In the Boston neighborhood, 68.3% of the working population is employed in executive, management, and professional occupations. The second most important occupational group in this neighborhood is sales and service jobs, from major sales accounts, to working in fast food restaurants, with 17.8% of the residents employed. Other residents here are employed in clerical, assistant, and tech support occupations (8.2%), and 5.8% in manufacturing and laborer occupations.
The languages spoken by people in this neighborhood are diverse. These are tabulated as the languages people preferentially speak when they are at home with their families. The most common language spoken in the Boston neighborhood is English, spoken by 91.3% of households. Other important languages spoken here include Chinese and German/Yiddish.

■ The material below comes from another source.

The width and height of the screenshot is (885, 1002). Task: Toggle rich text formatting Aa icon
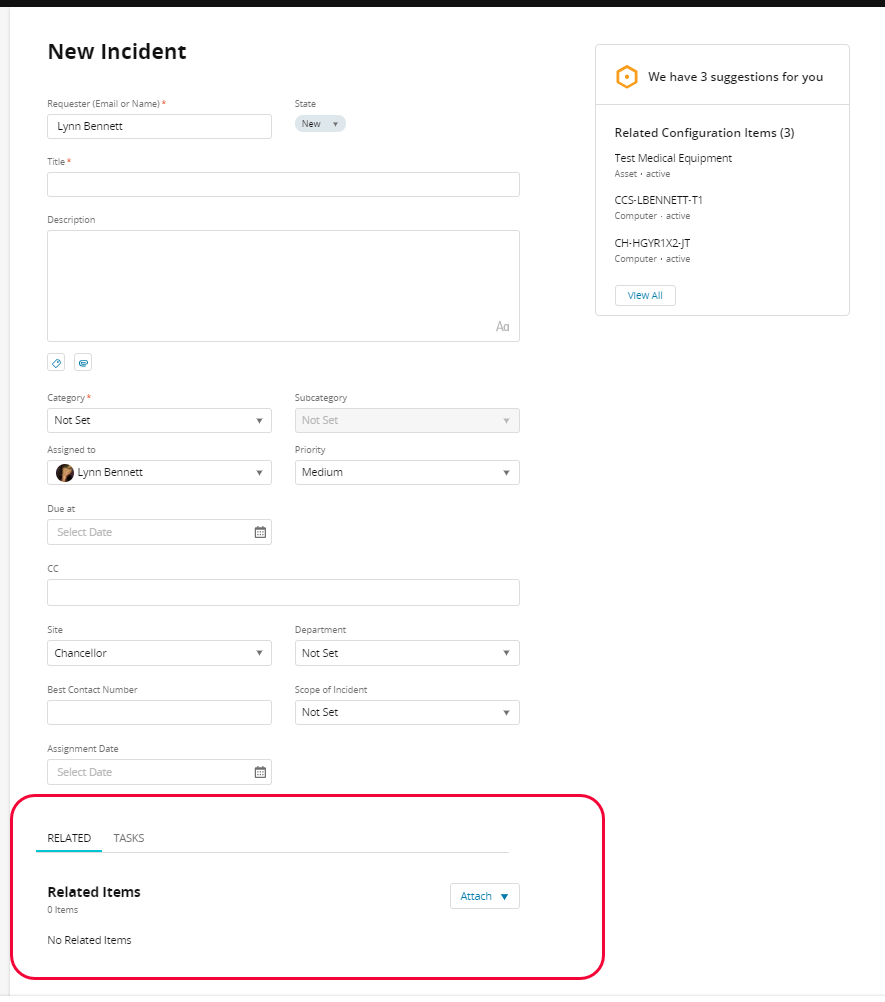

Boston's Beacon Hill blue-blood streets, Brooklyn's Orthodox Jewish enclaves, Los Angeles' Persian neighborhoods. Each has its own culture derived primarily from the ancestries and culture of the residents who call these neighborhoods home. Likewise, each neighborhood in America has its own culture – some more unique than others – based on lifestyle, occupations, the types of households – and importantly – on the ethnicities and ancestries of the people who live in the neighborhood. Understanding where people came from, who their grandparents or great-grandparents were, can help you understand how a neighborhood is today.
In the Boston neighborhood in Louisville, KY, residents most commonly identify their ethnicity or ancestry as English (25.4%). There are also a number of people of Irish ancestry (19.9%), and residents who report German roots (16.4%), and some of the residents are also of Asian ancestry (7.7%), along with some Italian ancestry residents (7.7%), among others.
How you get to work – car, bus, train or other means – and how much of your day it takes to do so is a large quality of life and financial issue. Especially with gasoline prices rising and expected to continue doing so, the length and means of one's commute can be a financial burden. Some neighborhoods are physically located so that many residents have to drive in their own car, others are set up so many walk to work, or can take a train, bus, or bike. The greatest number of commuters in Boston neighborhood spend between 30 and 45 minutes commuting one-way to work (45.2% of working residents), which is at or a bit above the average length of a commute across all U.S. neighborhoods.
Here most residents (64.9%) drive alone in a private automobile to get to work. In addition, quite a number also carpool with coworkers, friends, or neighbors to get to work (10.4%) . In a neighborhood like this, as in most of the nation, many residents find owning a car useful for getting to work.